Performance of Multiplexed scalogram versus scalogram alone. (A) Using multiplexed scalograms, scaled by kurtosis and the inverse of entropy, did not significantly alter overall accuracy of the DCNN for both ICTAL and BASELINE blocks (scalogram 0.969, scalogram-kurtosis-entropy 0.970, p > 0.05). (B) The false positive rate did not significantly differ between scalograms and multiplexed scalograms (scalogram 1.23 per hour, scalogram-kurtosis-entropy 1.52 per hour, p > 0.05). (C) Multiplexed scalograms resulted in a significant improvement in ICTAL segments (scalogram 0.541, scalogram-kurtosis-entropy 0.797, p < 0.01). (D) Multiplexed scalograms resulted in a significant improvement in detection of seizures (scalogram 0.890, scalogram-kurtosis-entropy 0.956, p < 0.01).
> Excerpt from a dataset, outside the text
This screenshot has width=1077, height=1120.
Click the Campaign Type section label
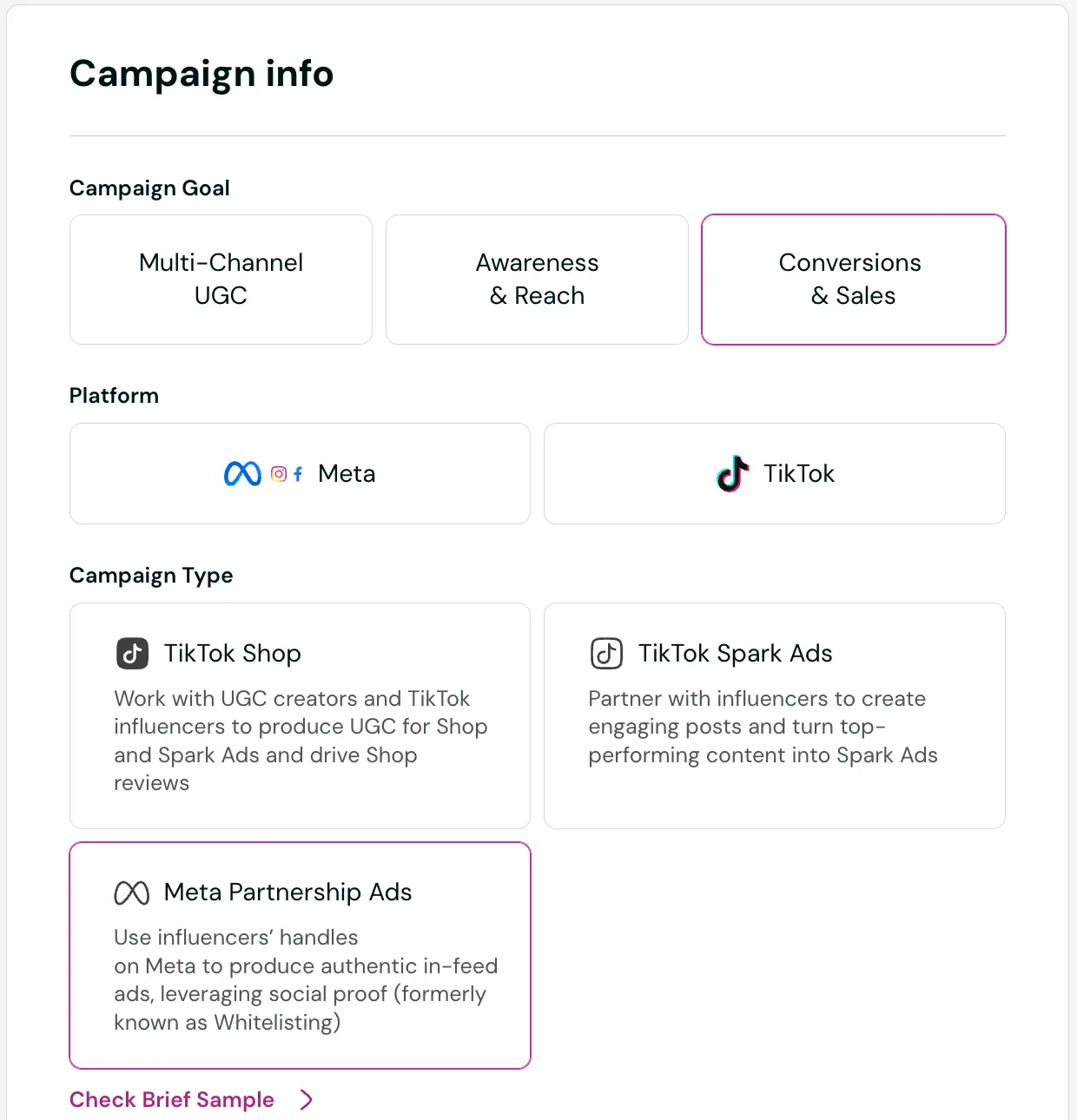(x=150, y=575)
A limited exploration of the effect of changing the weights used for kurtosis and inverse of entropy was performed (n = 5), training the DCNN on a 2-h segment of a recording with a high frequency of seizures and evaluating the trained model on the remaining 6 h of the same recording, as above. For this group, using the standard equal weights for kurtosis and entropy, ICTAL segments were correctly identified with an accuracy of 0.785 ± 0.0335. Including only kurtosis (kurtosis weight 1 and entropy weight 0) resulted in a significant decrease in accuracy (0.657 ± 0.0626, p < 0.05). A strong trend toward a decrease in accuracy was seen when including only entropy (kurtosis weight 0 and entropy weight 1) (0.676 ± 0.0482, p = 0.06) and weaker trends toward a decrease in accuracy when kurtosis is weighted 5:1 over entropy (0.704 ± 0.103, p = 0.21) or entropy is weighted 5:1 over kurtosis (0.712 ± 0.0676, p = 0.28).

DCNN trained for each animal (intra-animal) is superior to DCNN used across animals (inter-animal)
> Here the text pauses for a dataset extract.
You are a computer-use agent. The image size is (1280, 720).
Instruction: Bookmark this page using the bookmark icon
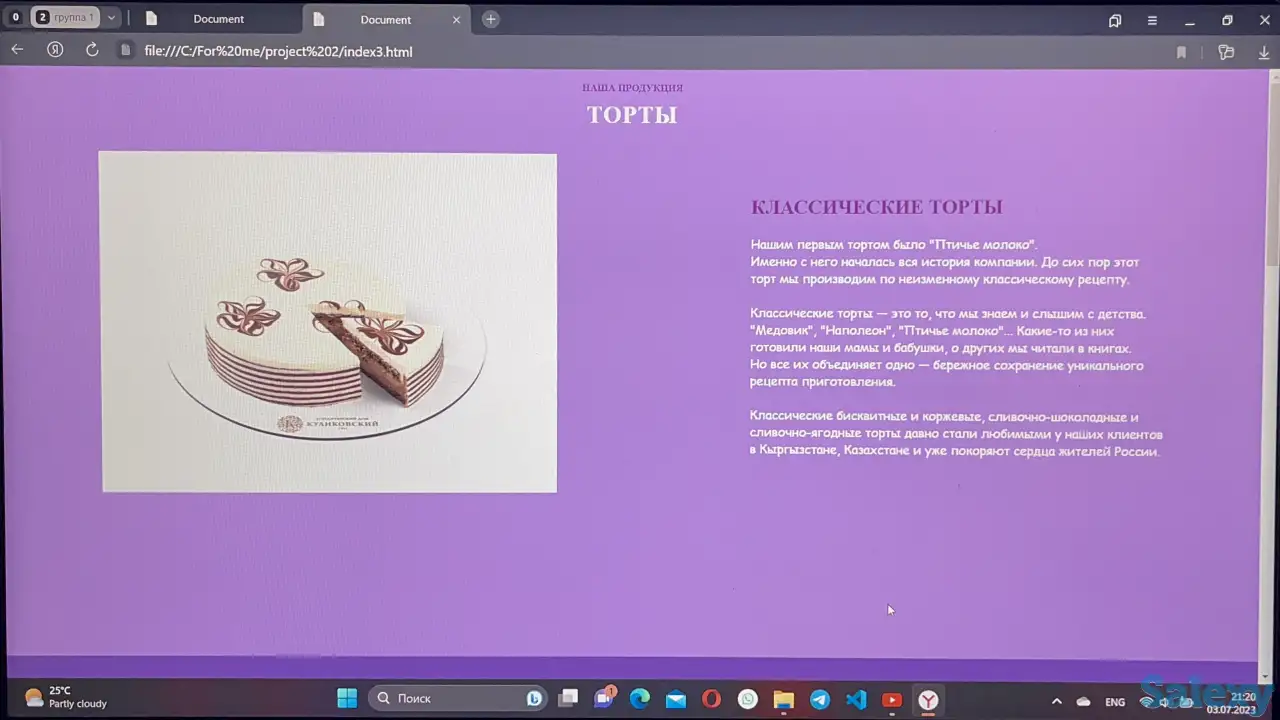coord(1181,52)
Comparison of DCNNs trained on a single animal and used for evaluation of recordings for that same animal (intra-animal) to DCNNs trained on the recordings of one animal and used to classify other animals (inter-animal) demonstrated superior accuracy for seizure detection with intra-animal trained networks. For a subset of animals (n = 8), the network was trained from a 2-h segment of a recording with high frequency of seizures (1–10% of recording) and good technical quality using scalogram-kurtosis-entropy images. The trained network was then used to classify images from additional recordings, either from the same animal (intra-animal) or from a different animal (inter-animal).
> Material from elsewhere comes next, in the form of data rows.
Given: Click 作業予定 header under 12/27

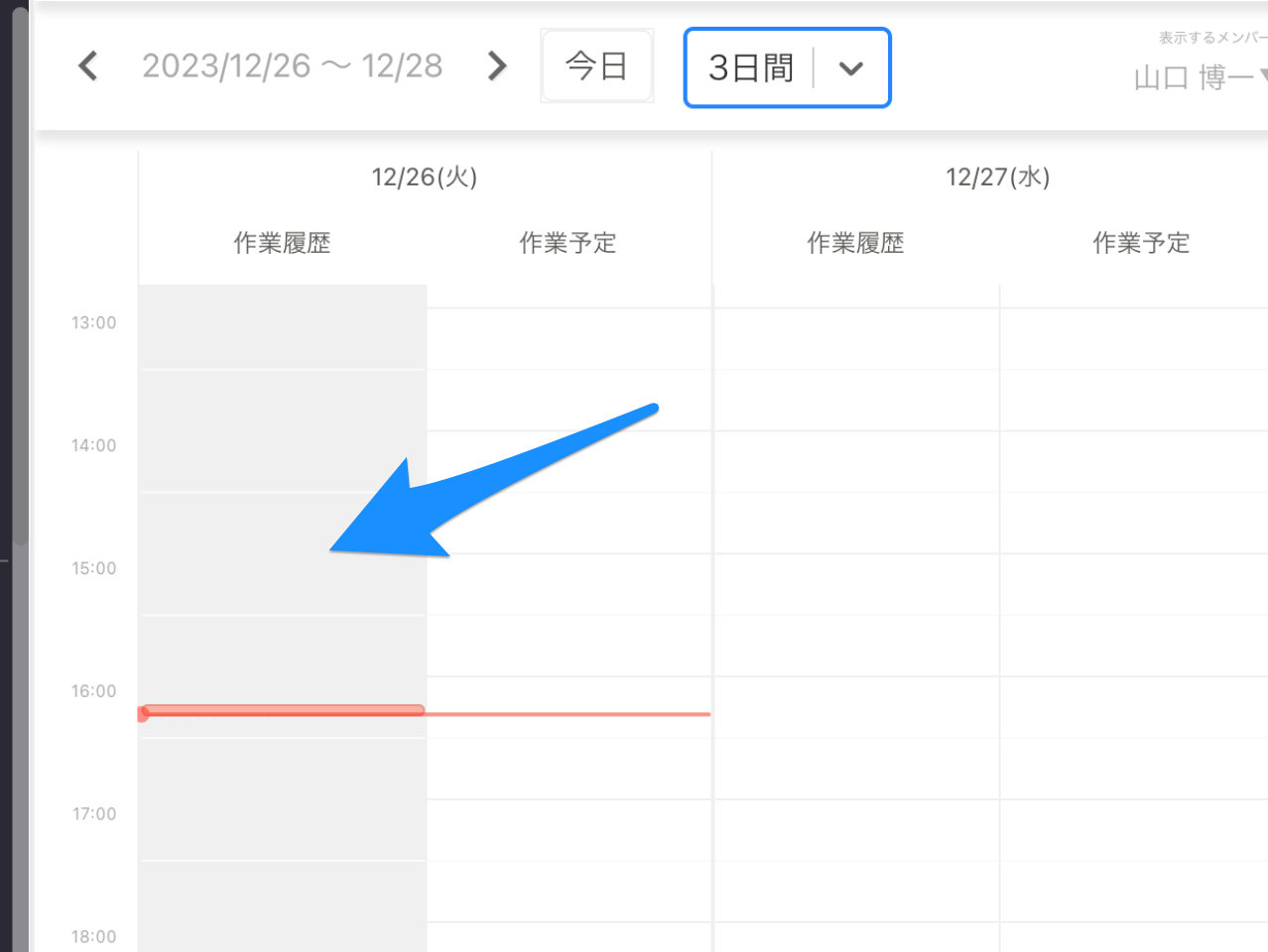Looking at the screenshot, I should pos(1141,243).
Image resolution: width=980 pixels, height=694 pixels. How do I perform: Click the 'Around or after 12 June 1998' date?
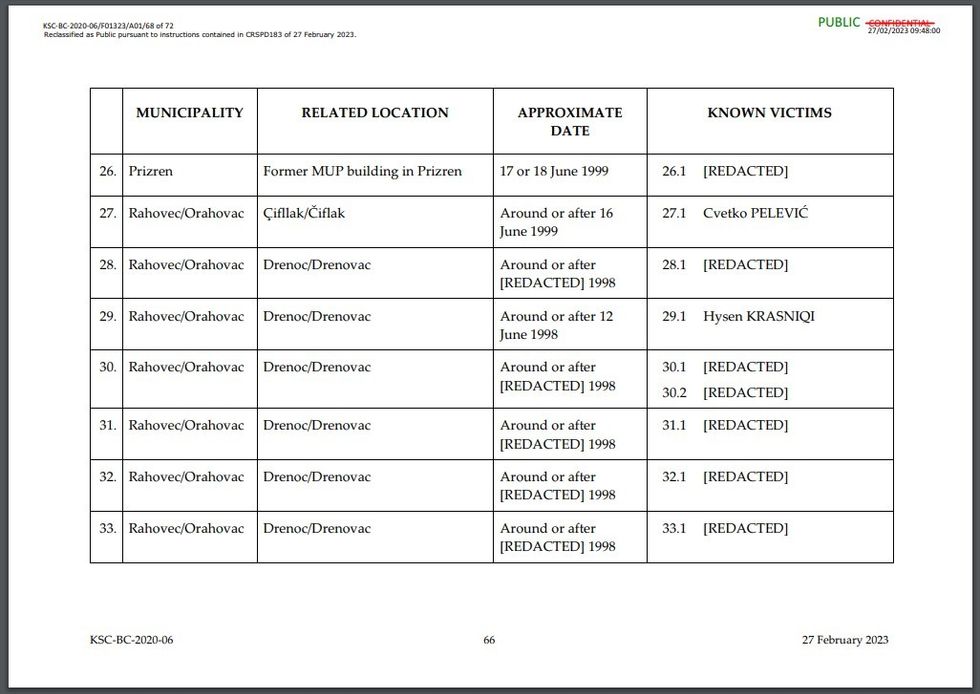pos(556,325)
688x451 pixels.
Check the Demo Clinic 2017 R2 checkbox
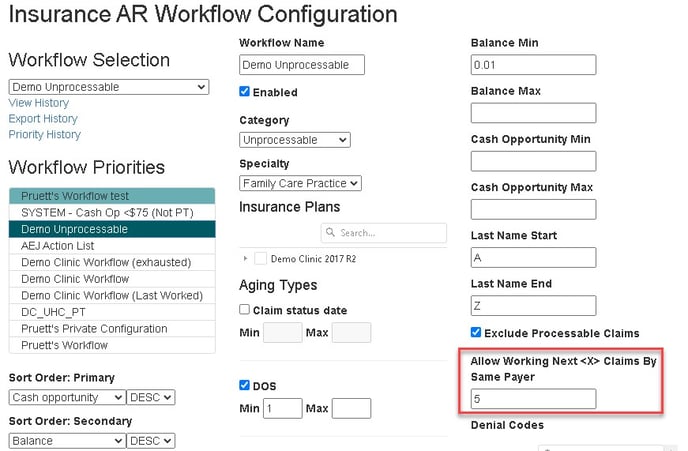click(x=260, y=258)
The difference in overall accuracy between a DCNN trained on the same animal used at different timepoints, and a DCNN trained on one animal and used to classify the recording of a different animal was not statistically significant (intra-animal 0.962 ± 0.0053, inter-animal 0.951 ± 0.0041, t(30) = 1.46, p > 0.05) (Fig. 6A). However, when comparing accuracy for ICTAL segments, intra-animal networks had greater accuracy than inter-animal networks (intra-animal 0.641 ± 0.089, inter-animal 0.478 ± 0.029, t(30) = 2.56, p < 0.05) (Fig. 6B). Most importantly, for seizure detection intra-animal networks also had greater accuracy than inter-animal networks (intra-animal 0.960 ± 0.0094, inter-animal 0.811 ± 0.015, t(30) = 5.54, p < 0.01) (Fig. 6C).

Figure 6
figure 6

Comparison of intra-animal and inter-animal networks. (A) The difference in overall accuracy between a DCNN trained on the same animal (intra-animal) but used across recordings at other times and DCNN trained on a different animal (inter-animal) was not statistically significant (intra-animal 0.962, inter-animal 0.951, p > 0.05). (B) Intra-animal networks had greater accuracy for ICTAL segments than inter-animal networks (intra-animal 0.641, inter-animal 0.478, p < 0.05). (C) Intra-animal networks had greater accuracy for seizure detection than inter-animal networks (intra-animal 0.960, inter-animal 0.811, p < 0.01).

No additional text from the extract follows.